Diretor e roteirista de “[Rec]”, Paco Plaza volta agora com “Irmã Morte”, surpreendente terror da Netflix. O filme tem início em 1939, ano do fim da guerra, quando vemos algumas imagens em preto e branco, do que parece ser uma pequena comunidade num misto de medo e encanto em torno de uma criança, mas não é fácil entender o que acontece. O filme dá um salto temporal de dez anos, com a chegada de Narcisa (Aria Bedmar) a um convento/escola – outrora uma criança considerada milagrosa, a “menina santa de Peroblasco”, Narcisa agora é uma noviça prestes a se comprometer à vida de freira.

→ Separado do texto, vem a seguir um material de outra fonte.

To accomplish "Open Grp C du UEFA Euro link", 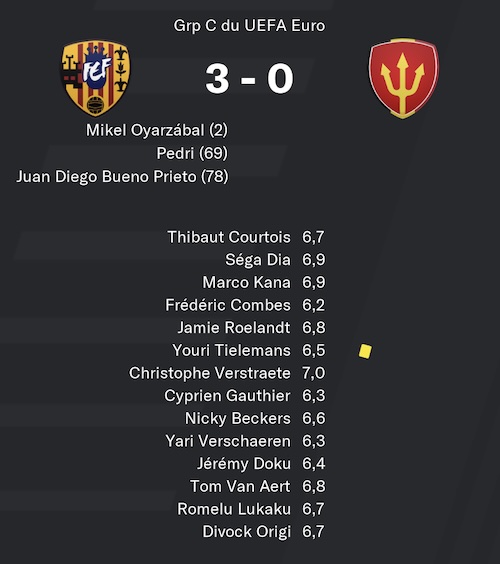I will [249, 26].
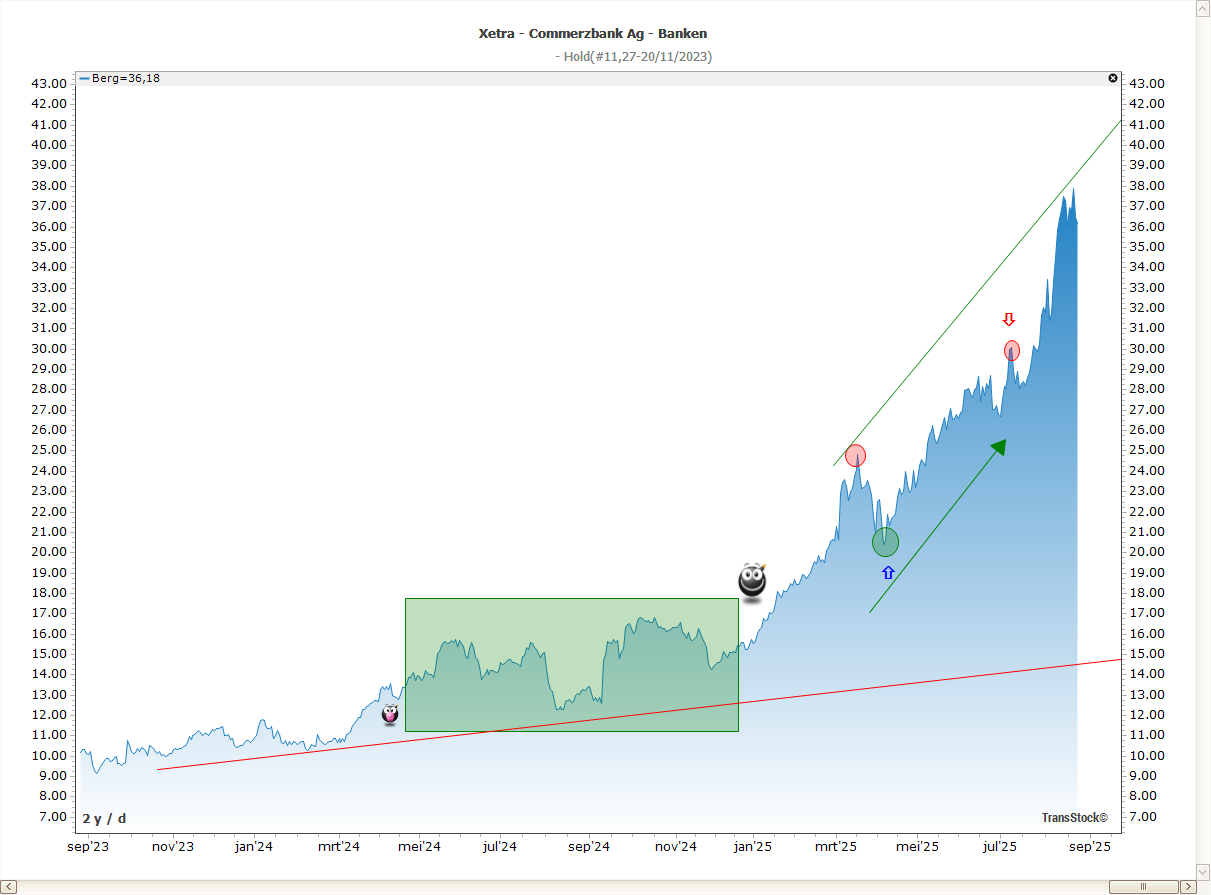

Logo que chega ao local, Narcisa sente haver algo diferente. Barulhos, vozes, objetos se mexendo sozinhos e um clima que apenas as alunas parecem entender. “Irmã Morte” constrói muito bem a tensão e o clima de mistério com a utilização do silêncio, de luzes e sugestão. Plaza entende que o que não se vê pode ser muito mais assustador do que é mostrado e, por isso, apresenta o terror primeiro no olhar dos personagens, principalmente das alunas. A cena em que Narcisa se apresenta a turma e desperta medo nas crianças é significante, pois elas sabem bem mais do que nós e a protagonista. O que, afinal, aquele convento esconde?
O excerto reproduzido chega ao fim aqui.